Когда показалась неприятельская пехота, Петр приказал, «чтоб генералитет и главные командиры следовали по порядку в своем чине»: впереди ехал он сам, за ним генерал-фельдмаршал, за генерал-фельдмаршалом — генералы и так далее — до бригадиров. Армии сблизились. Тогда царь обратился к Шереметеву: «Господин фельдмаршал, вручаю тебе мою армию, изволь командировать и ожидать приближения на сем месте» — и «изволил ехать к первой своей дивизии».
В описании последовавшей затем битвы фельдмаршал не упоминается. Мы встречаем его снова, когда уже битва окончилась, и царь подъехал к фронту. Тут произошла следующая сцена: фельдмаршал Шереметев, отдав честь шпагою и обратясь к фронту скомандовал: «…ружье на караул», и тогда «во всей армии играла музыка и били по литаврам, барабанам, а когда ружье поставлено на караул, то уклонили знамена до земли и весь генералитет и штаб и обер-офицеры уклонением ружья учинили поклонение и, став, держали ружье на карауле. Тогда фельдмаршал поздравил царское величество щастливою победою и благодарил его царское величество за защищение веры и отечества».
За обедом фельдмаршал Шереметев «имел разговор с шведским фельдмаршалом Рейншильдом и министром графом Пипером». Оба, по описанию, признавались, что для них было неожиданностью, «что толь регулярное войско Россия имела и не верили генералу Левенгаупту, что Россия пред всеми имеет лучшее войско, но уповали: такое, какое было при первом походе Нарвском или мало поисправнее того».

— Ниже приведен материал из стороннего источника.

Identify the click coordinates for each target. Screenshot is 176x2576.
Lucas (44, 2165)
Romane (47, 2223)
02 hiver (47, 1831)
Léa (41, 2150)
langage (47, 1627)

Во всем этом изображении Шереметев выполняет, кажется, только представительскую функцию — одинаково и в сношениях со шведским фельдмаршалом и у себя в армии. Однако эта внешняя роль прикрывает собою важную и необходимую реальную роль. Передавая фельдмаршалу всю армию в командование перед тем, как стать во главе своей дивизии, Петр обеспечивал связь и согласованность действий отдельных ее частей, благодаря чему она сохраняла способность выступать как единое целое. Такое значение фельдмаршал получил, конечно, не только теперь, на поле Полтавской битвы, но и имел его в течение всей кампании и при всяких условиях, оставаясь в этом смысле главнокомандующим и в тех случаях, когда выполнял по указаниям Петра частные операции.